Yesterday I wrote about randomization and chance as compositional tools, and they show up again today, but in a very different way. And with a very different result.
I was in a different mood today. Darker. Sadder. As gravid and grey as the sky. As has become usual, I had no ideas as I sat down to write. While I should now be used to this as a common starting point, it’s never comfortable, though I have become slightly more resilient and capable of just starting something. Quite often, it’s a sound itself that sparks the creativity, but my brain was having none of that today.
- Stalking the Aleatoric Whales Ray Toler 2:17
So again, I turned to randomization. This time, it wasn’t in the form of giving the computer rules to improvise within as I did yesterday, but a much more typical form. Every sound you hear in this piece was chosen by randomly scrolling through the full list of patches I have in Omnisphere (somewhere in the 15,000 – 20,000 range) and working out how to assemble them in a musical way. That was my only rule – I had no choice in the sounds.

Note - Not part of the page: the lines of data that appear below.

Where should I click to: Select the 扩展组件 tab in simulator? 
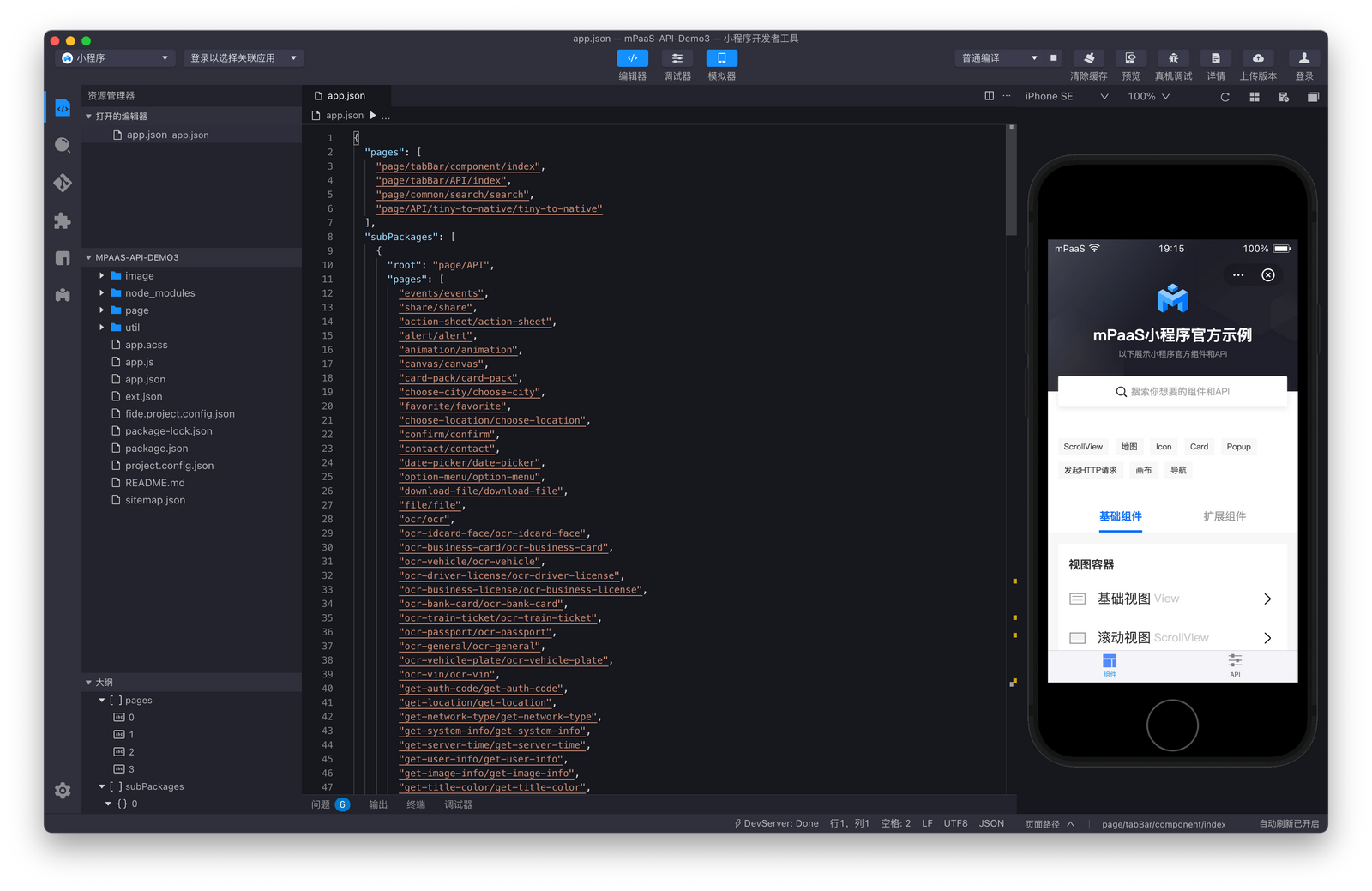[1225, 516]
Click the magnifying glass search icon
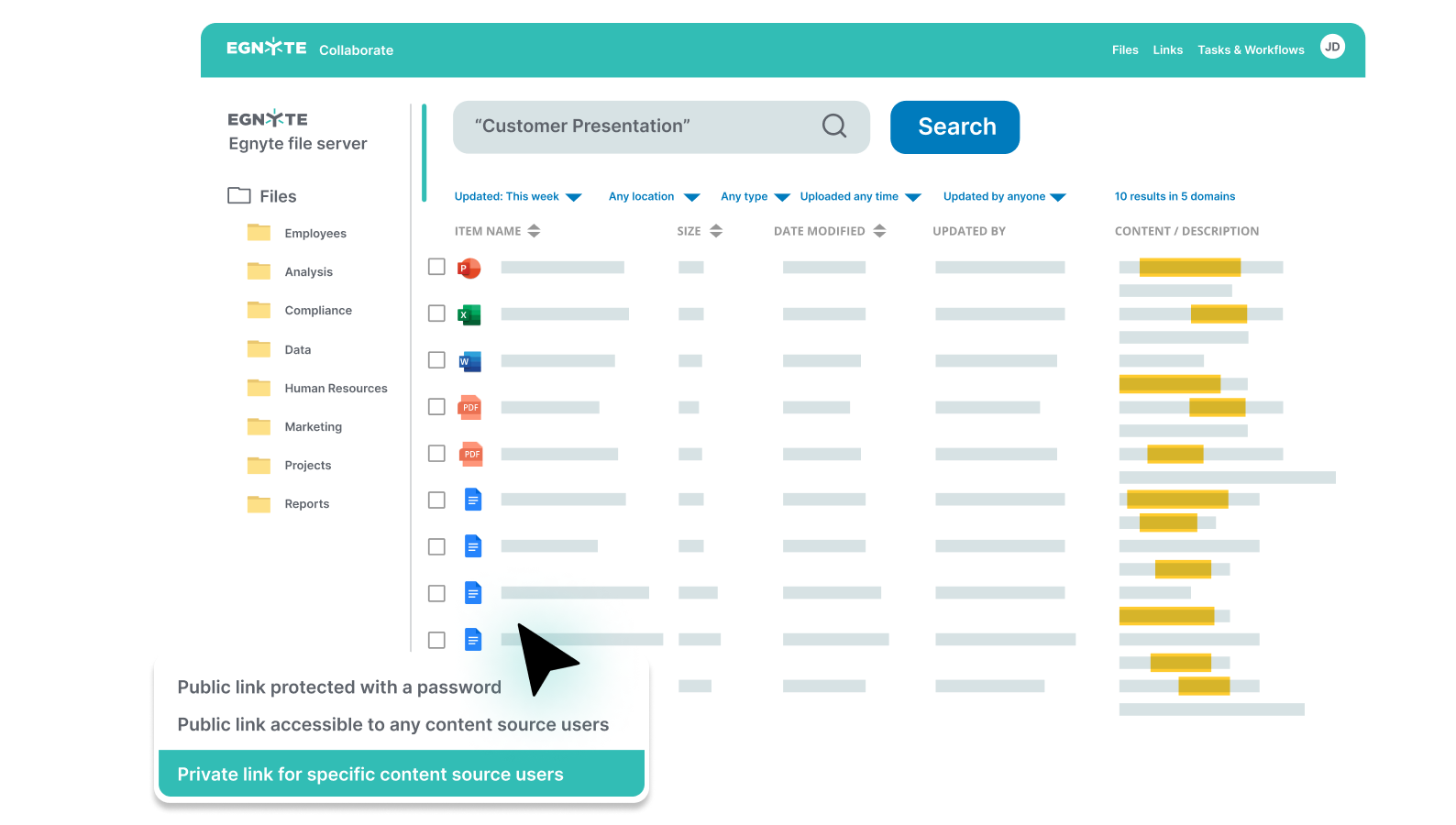This screenshot has width=1456, height=825. 833,126
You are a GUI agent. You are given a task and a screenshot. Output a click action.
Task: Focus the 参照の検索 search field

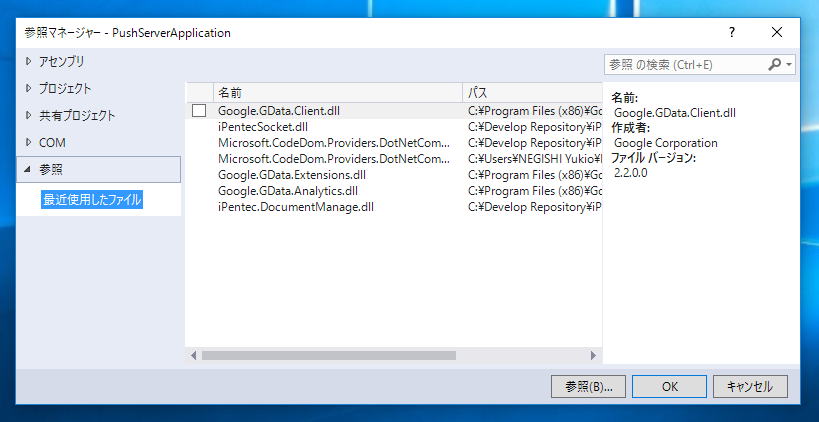click(x=686, y=65)
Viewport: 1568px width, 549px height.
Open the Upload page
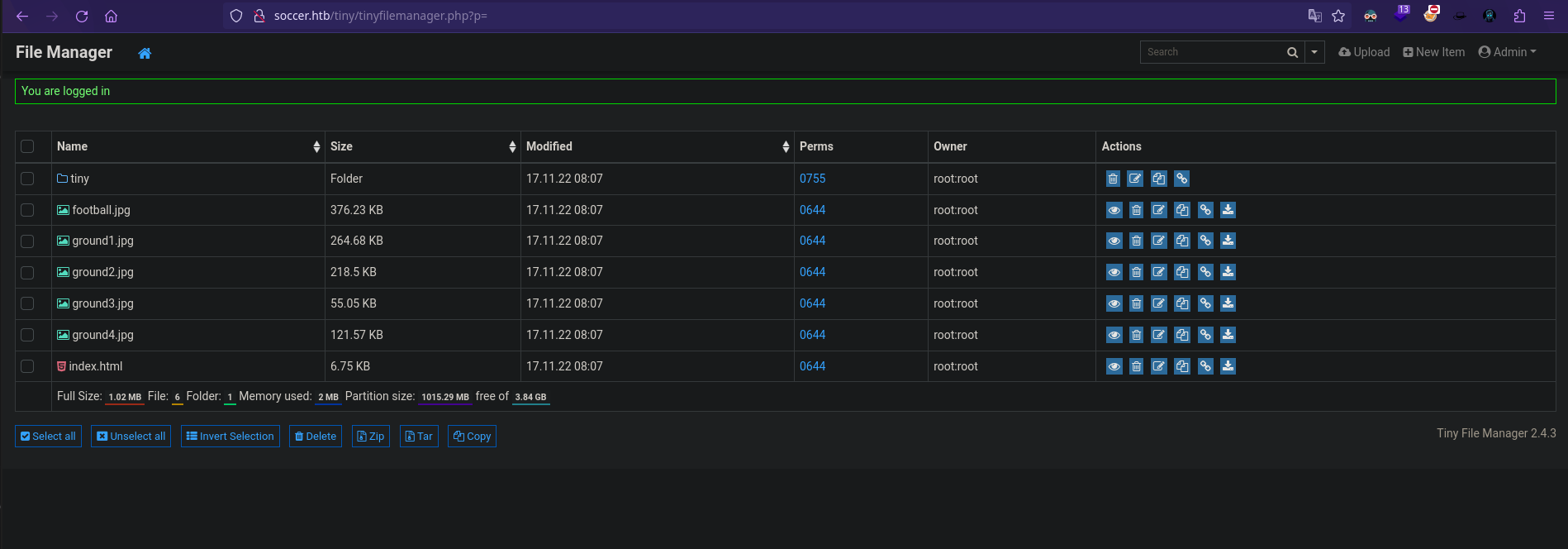click(1364, 52)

I don’t remember which of the patches came first. Or last, for that matter. Many of them were ominous or atonal. I determined fairly quickly that this was going to be a Dark Side of the Force atmospheric piece.
There’s really not a whole lot to say about this one. It’s another example of the “things Ray writes for himself and nobody else” genre, and I have more of these than you might imagine. I’ve never known what to do with them, though more and more I’ve found that almost any piece of music ever written has someone on the planet that will think it’s the best thing ever written, so I’m more comfortable putting these things out in the open now. It’s not like they’re going to kill my career.
I did a couple of production tricks… one of the sounds was reversed and stretched from being a five second sound to lasting more than a minute. There are a couple of additional effects beyond what the synth itself is doing, though nothing that did more than put a little spice on top of what was there. I’m not positive that I like the “beat” but it does provide even more ominousitude than was already there.
Effects are definitely more powerful than people initially think, and I may explore this a bit more later in the month. I was fairly judicious in my use this time, but the right effects can radically change a simple sound into something else entirely. I’m appreciating that element of production more and more as I go along.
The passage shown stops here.